Sur la décision portant interdiction de retour sur le territoire français :

8. En premier lieu, aux termes de l'article L. 612-10 du code de

l'entrée et du séjour des étrangers et du droit d'asile : " Pour fixer la durée des interdictions

de retour mentionnées aux articles L. 612-6 et L. 612-7, l'autorité administrative tient compte

de la durée de présence de l'étranger sur le territoire français, de la nature et de l'ancienneté

de ses liens avec la France, de la circonstance qu'il a déjà fait l'objet ou non d'une mesure

d'éloignement et de la menace pour l'ordre public que représente sa présence sur le territoire

français (). M. A soutient que le préfet du Val-de-Marne n'a pas justifié explicitement sa décision au regard des critères énumérés à l'article L. 612-10 cité ci-dessus. Toutefois, ainsi que l'avait relevé le premier juge, seule la durée de l'interdiction doit être motivée sur la base de ces critères. Le moyen tiré de ce que le préfet n'aurait pas motivé le principe même de sa décision sur cette base doit être écarté comme inopérant.

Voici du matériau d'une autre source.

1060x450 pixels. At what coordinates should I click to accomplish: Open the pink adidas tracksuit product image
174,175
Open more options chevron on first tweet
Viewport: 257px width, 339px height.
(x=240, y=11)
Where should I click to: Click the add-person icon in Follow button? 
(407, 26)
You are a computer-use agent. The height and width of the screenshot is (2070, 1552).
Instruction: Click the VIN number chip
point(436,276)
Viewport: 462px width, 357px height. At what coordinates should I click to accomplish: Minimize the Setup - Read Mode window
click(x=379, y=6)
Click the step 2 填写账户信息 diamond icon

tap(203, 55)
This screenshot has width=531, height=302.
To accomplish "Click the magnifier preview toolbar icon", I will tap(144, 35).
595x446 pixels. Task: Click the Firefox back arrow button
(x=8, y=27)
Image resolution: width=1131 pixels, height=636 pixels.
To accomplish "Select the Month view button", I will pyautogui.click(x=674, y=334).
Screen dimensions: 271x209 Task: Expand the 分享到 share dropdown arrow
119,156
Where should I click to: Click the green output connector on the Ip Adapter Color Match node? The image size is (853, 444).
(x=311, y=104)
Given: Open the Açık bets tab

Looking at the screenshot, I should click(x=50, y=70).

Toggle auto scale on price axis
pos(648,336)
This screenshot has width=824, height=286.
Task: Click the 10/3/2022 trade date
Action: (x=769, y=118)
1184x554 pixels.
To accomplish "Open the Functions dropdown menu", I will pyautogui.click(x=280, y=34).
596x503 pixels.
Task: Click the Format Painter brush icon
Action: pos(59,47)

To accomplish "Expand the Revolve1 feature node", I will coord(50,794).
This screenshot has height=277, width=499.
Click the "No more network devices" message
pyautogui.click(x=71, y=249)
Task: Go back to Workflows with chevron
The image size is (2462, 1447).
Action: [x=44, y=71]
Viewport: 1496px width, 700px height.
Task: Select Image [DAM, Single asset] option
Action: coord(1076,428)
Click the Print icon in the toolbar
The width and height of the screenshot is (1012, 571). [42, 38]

9. En second lieu, les moyens ce que la durée de l'interdiction serait disproportionnée, et de ce qu'il y aurait violation des dispositions de l'article L. 612-2 du code de l'entrée et du séjour des étrangers et du droit d'asile doivent être écartés par adoption des motifs retenus par le premier juge.

10. Il résulte de tout ce qui précède que M. A n'est pas fondé à soutenir que c'est à tort que, par le jugement attaqué, le tribunal administratif de Versailles a rejeté sa demande. Sa requête, qui est manifestement dépourvue de fondement, doit par suite être rejetée par application du dernier alinéa de l'article R. 222-1 du code de justice administrative, y compris ses conclusions en injonction et celles présentées au titre de l'article L. 761-1 du code de justice administrative.

ORDONNE :

Article 1er : La requête de M. A est rejetée.

Article 2 : La présente ordonnance sera notifiée à M. B A. Copie en sera adressée au ministre de l'intérieur et des outre-mer et au préfet du Val-de-Marne.

Fait à Versailles, le 19 octobre 2022.

Le président de la 1ère chambre

P. BEAUJARD

La République mande et ordonne au ministre de l'intérieur et des outre-mer, en ce qui le concerne ou à tous commissaires de justice à ce requis en ce qui concerne les voies de droit commun, contre les parties privées, de pourvoir à l'exécution de la présente décision.